In the revival of his head coaching career, Nate McMillan thought perhaps he could be the older, wiser, calmer coach who didn't feel the need to stand and hover over the action. It hasn't turned out that way.
McMillan, back in the "big chair" following a four-year absence, has found the urge to stand an irresistible force during the Pacers' preseason, which concludes on Wednesday in Milwaukee.
"I thought I would be sitting a little more, and that lasted about two minutes in the first quarter (of the first preseason game) and a minute in the third," he said Tuesday, following practice at Bankers Life Fieldhouse.
"I just feel like I'm a part of the team and I'm out there with them. When I'm sitting there I don't feel as close. We'll see."
McMillan says the preseason has been valuable to reacquaint himself with head coaching, but hasn't found it particularly difficult. He's done it for 12 ½ seasons, in Seattle and Portland, and was on the bench as an assistant with the Pacers the past three. He's never been far from it, mentally or physically.
That's why his fingerprints will be all over the team. Of all the Pacers' recent coaches, he's the most like Larry Bird – demanding and direct. But unlike Bird, because of his vast coaching experience, he won't delegate all that much. He's handling most of the offense, with input from assistants Dan Burke, Popeye Jones and Bill Bayno, and has input into the defense that Burke will direct.

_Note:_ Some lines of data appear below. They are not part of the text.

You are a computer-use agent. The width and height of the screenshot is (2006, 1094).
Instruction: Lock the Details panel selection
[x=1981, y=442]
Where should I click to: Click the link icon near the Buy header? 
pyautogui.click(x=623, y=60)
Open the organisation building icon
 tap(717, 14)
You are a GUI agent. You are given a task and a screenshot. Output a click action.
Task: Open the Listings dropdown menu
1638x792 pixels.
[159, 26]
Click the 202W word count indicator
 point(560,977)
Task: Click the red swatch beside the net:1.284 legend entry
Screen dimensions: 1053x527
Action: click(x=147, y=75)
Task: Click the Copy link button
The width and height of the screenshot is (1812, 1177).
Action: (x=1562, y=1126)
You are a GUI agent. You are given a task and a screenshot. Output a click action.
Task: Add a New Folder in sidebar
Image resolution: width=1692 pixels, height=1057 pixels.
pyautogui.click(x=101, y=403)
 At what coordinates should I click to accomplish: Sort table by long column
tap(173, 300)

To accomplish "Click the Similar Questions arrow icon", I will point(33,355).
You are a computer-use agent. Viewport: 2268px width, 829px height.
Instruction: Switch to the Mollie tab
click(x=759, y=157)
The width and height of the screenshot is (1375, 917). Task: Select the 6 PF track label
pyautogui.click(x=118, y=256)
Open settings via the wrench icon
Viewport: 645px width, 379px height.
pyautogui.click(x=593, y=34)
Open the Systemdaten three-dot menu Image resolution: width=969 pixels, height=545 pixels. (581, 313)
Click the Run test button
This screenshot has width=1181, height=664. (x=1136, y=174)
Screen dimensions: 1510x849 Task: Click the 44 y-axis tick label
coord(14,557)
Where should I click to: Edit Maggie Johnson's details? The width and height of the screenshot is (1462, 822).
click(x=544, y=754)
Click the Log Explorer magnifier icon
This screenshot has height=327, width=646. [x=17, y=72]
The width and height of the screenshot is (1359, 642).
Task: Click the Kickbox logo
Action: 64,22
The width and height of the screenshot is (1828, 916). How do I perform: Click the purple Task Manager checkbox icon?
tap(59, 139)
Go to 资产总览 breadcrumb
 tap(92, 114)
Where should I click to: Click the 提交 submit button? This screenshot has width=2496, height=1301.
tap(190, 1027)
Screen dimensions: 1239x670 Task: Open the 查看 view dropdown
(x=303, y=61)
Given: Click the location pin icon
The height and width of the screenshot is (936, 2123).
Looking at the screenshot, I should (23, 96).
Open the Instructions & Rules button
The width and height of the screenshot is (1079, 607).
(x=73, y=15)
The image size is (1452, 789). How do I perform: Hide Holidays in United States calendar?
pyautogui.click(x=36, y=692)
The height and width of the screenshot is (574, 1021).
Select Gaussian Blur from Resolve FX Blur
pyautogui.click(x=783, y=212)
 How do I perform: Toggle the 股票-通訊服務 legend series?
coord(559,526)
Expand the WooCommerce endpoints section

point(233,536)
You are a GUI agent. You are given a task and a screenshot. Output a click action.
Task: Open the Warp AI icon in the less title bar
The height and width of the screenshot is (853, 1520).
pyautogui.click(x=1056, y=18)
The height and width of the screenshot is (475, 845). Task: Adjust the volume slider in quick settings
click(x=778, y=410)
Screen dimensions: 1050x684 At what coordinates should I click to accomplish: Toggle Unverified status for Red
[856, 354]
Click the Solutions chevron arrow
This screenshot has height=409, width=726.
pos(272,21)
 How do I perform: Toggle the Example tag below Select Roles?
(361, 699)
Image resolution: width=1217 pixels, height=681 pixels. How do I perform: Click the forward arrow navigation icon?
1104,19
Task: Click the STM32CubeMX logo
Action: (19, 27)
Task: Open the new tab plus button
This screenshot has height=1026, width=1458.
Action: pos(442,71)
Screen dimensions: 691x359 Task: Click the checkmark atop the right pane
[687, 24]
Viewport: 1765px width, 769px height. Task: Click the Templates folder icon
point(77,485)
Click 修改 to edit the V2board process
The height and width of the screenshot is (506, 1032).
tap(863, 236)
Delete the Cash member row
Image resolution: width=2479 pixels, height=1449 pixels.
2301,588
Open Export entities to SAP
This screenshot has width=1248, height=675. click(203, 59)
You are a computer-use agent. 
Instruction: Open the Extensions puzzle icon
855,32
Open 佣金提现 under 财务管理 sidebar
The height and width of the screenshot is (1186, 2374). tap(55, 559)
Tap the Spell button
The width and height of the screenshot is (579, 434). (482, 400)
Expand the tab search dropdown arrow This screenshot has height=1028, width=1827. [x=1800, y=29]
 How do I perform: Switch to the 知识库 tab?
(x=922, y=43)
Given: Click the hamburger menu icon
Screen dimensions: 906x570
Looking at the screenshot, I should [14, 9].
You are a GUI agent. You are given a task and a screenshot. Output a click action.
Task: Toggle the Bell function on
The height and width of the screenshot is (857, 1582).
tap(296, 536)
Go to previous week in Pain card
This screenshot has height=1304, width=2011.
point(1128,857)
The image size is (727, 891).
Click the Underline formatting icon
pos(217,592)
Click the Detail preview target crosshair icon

"It's not hard," McMillan said. "I was in a situation like that my last job (in Portland) where I delegated a lot more, and I didn't like that as much. I said if I ever got to this opportunity again, I would be more hands-on, which I was in Seattle and my early days in Portland. My last couple of years I started to give more to my assistants. I'm more hands-on with this group and will continue to be."
That isn't to say McMillan plans to micromanage. He wants his players to make as many decisions for themselves as possible on offense. Scoring in transition is always the first option. Finding an open shot before the defense can get set in the halfcourt offense is the second. Spreading the floor, moving the ball and reacting to the defense is the third.
Calling a set play is the fourth.
"We've personalized our offense some, so we can get certain guys the ball in certain positions," he said. "My hope is that I'm not having to stand up and call sets a lot – that they're able to react to what the defense is giving them and execute in our early offense. We have sets, but I want to trust that they know the sets to get into and our early offense and they're playing off each other. The less plays I have to call, the more difficult for teams to defend us and scout us."
McMillan reaffirmed his plan to approach Wednesday's game like a regular season game. The starters will play at least 30 minutes together, as they did in Orlando last week … C.J. Miles was on the practice court shooting Tuesday, but did not participate in the workout. McMillan said Miles, who has a sore knee, might be cleared for Wednesday's shootaround in Milwaukee, but won't dress for the game … Glenn Robinson has been getting Miles' backup minutes, but McMillan is leaving his options open for when Miles returns. "We'll have to see," he said. "Once we get through tomorrow's game, and get ourselves ready for Dallas (in the season-opener), we'll see where we are. And put the guy out there we feel can help us right away. Glenn has been doing a good job at that position. If that's the way we go, we go that way. We have depth. Everybody's got to be ready to play. We haven't made any decisions yet."